■ **Records provided**:

----

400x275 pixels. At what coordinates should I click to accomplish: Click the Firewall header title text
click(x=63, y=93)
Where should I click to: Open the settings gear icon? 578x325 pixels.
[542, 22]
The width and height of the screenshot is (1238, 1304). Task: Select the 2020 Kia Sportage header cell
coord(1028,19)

----

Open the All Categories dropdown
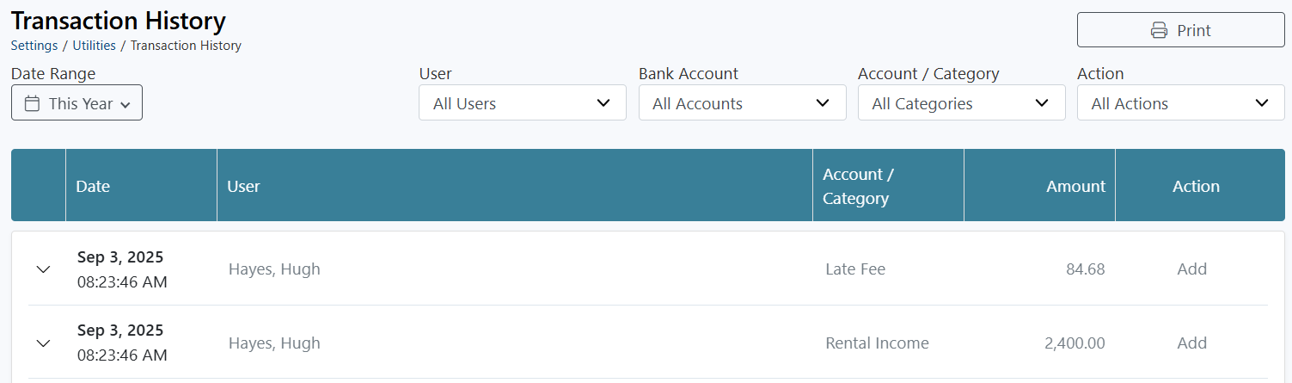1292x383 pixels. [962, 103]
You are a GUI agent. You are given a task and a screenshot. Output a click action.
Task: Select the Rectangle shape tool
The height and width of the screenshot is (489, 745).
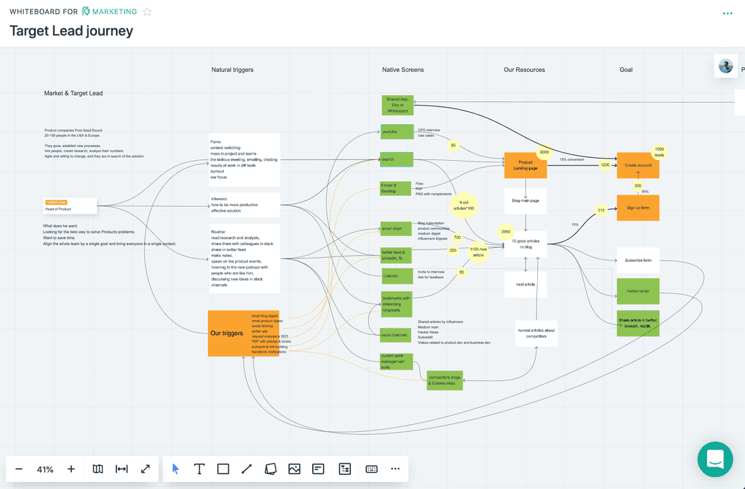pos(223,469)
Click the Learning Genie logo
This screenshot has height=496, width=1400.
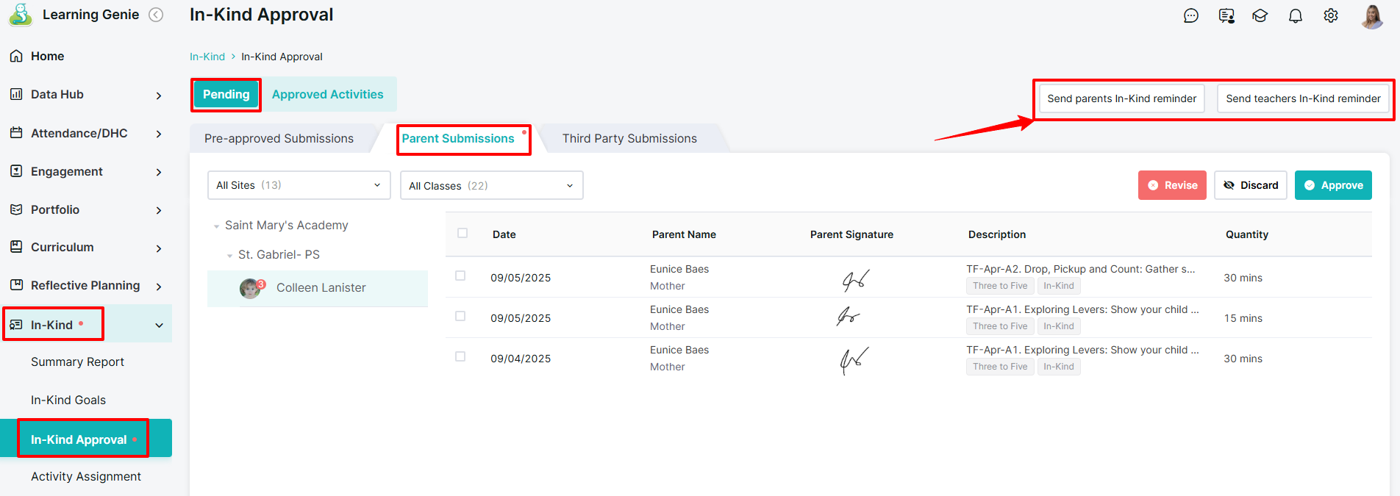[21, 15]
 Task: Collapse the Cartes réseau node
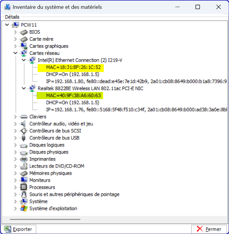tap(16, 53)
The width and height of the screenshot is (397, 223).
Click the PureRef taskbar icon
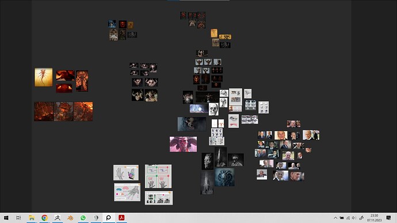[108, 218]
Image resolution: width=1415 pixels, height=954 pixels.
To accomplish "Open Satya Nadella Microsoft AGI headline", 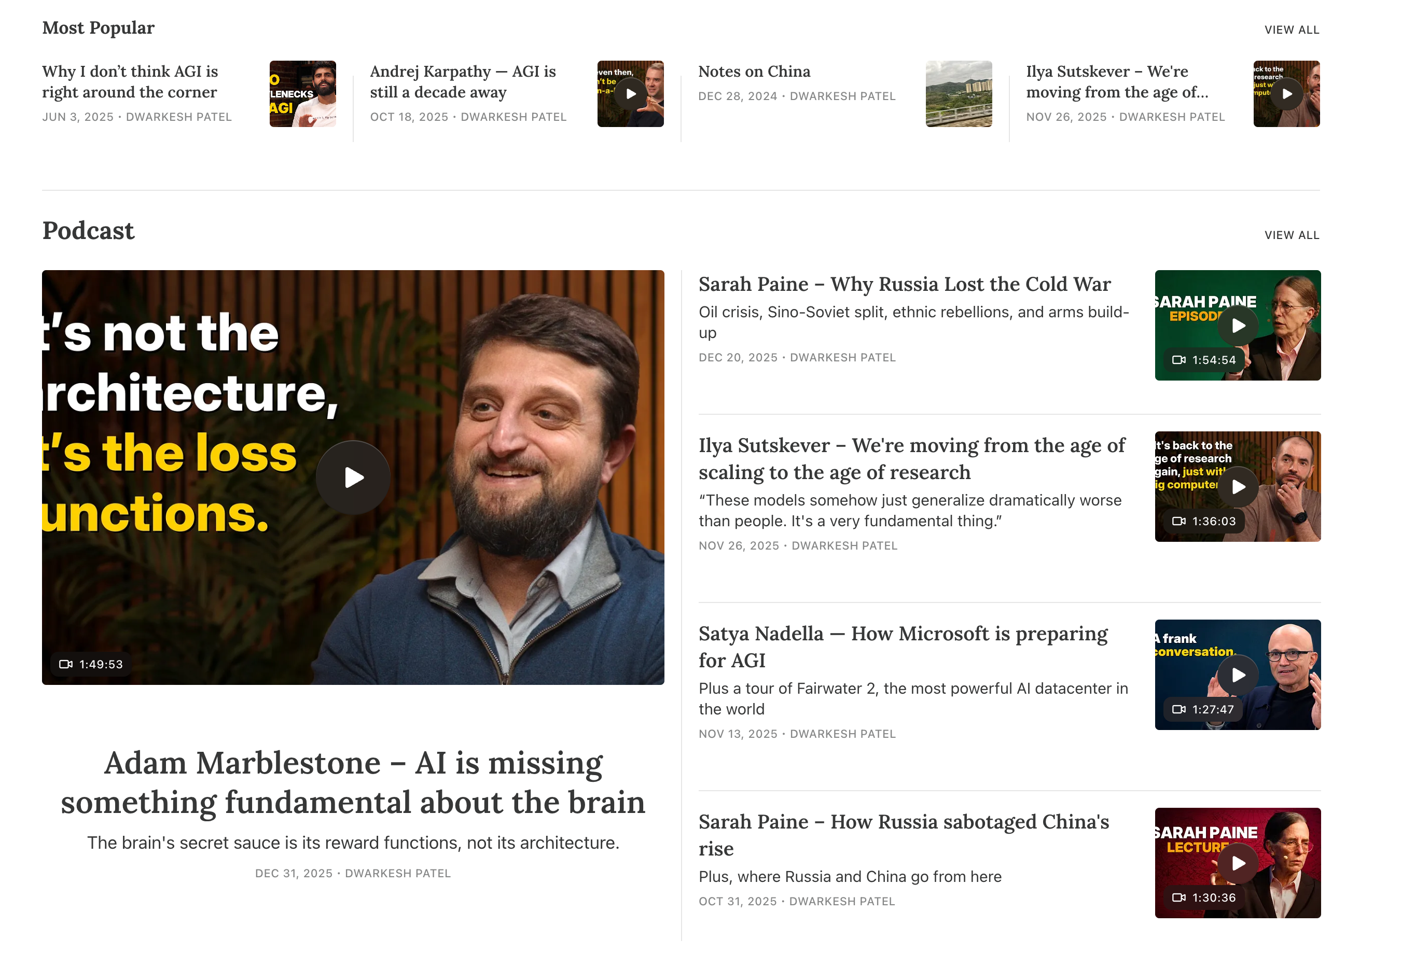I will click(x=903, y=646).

----

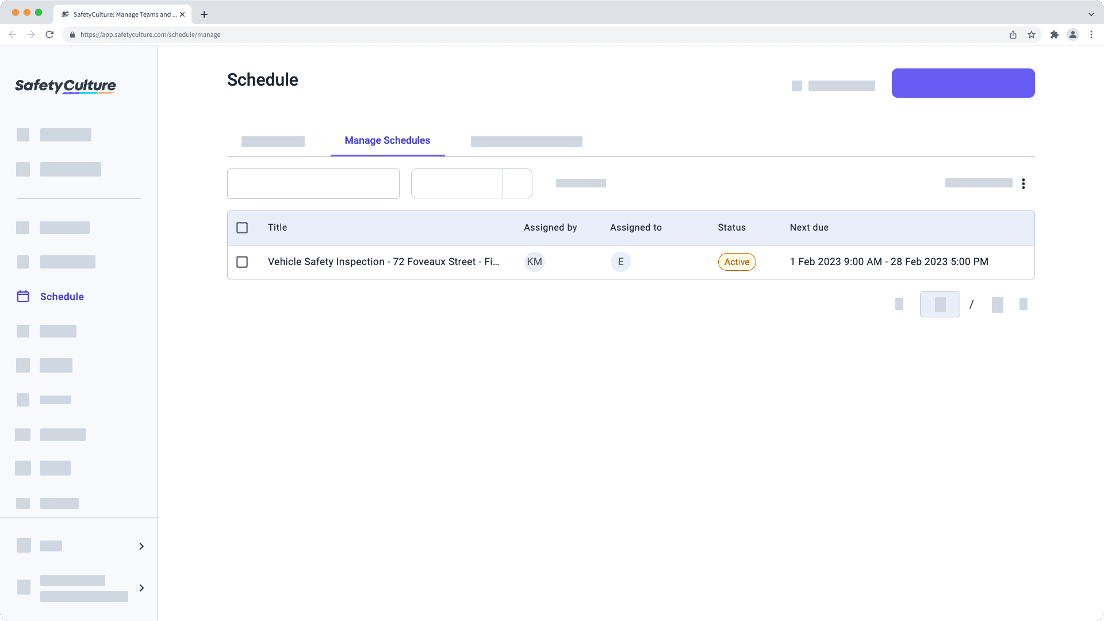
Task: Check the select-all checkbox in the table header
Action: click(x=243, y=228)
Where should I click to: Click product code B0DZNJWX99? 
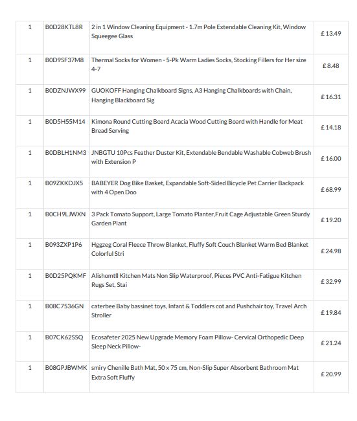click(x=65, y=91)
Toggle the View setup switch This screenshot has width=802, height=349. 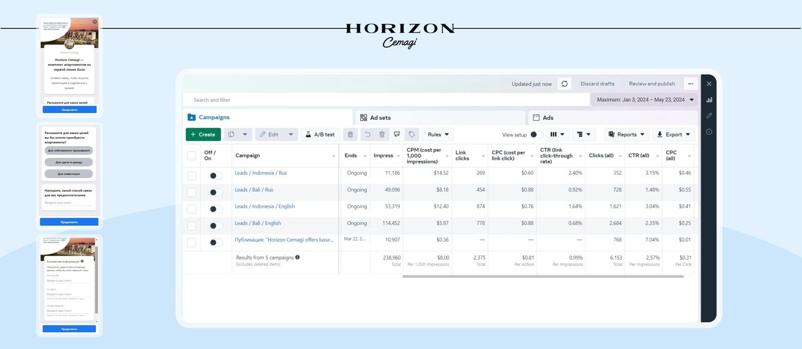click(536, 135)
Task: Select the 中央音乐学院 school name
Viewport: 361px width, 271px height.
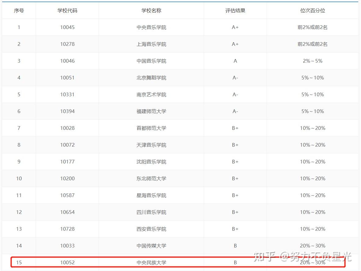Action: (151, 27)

----

■ **Problem**: The line holding "Task: Select the Rectangle shape tool" starts the copy and the line holding "The width and height of the screenshot is (397, 223)." ends it. Repeat those two lines above and all between them exactly, leaving out pictures.

■ **Reply**:
Task: Select the Rectangle shape tool
The height and width of the screenshot is (489, 745).
pos(223,469)
Click the Learning Genie logo
This screenshot has height=496, width=1400.
[21, 15]
 Task: Collapse the Cartes réseau node
tap(16, 53)
The width and height of the screenshot is (397, 223).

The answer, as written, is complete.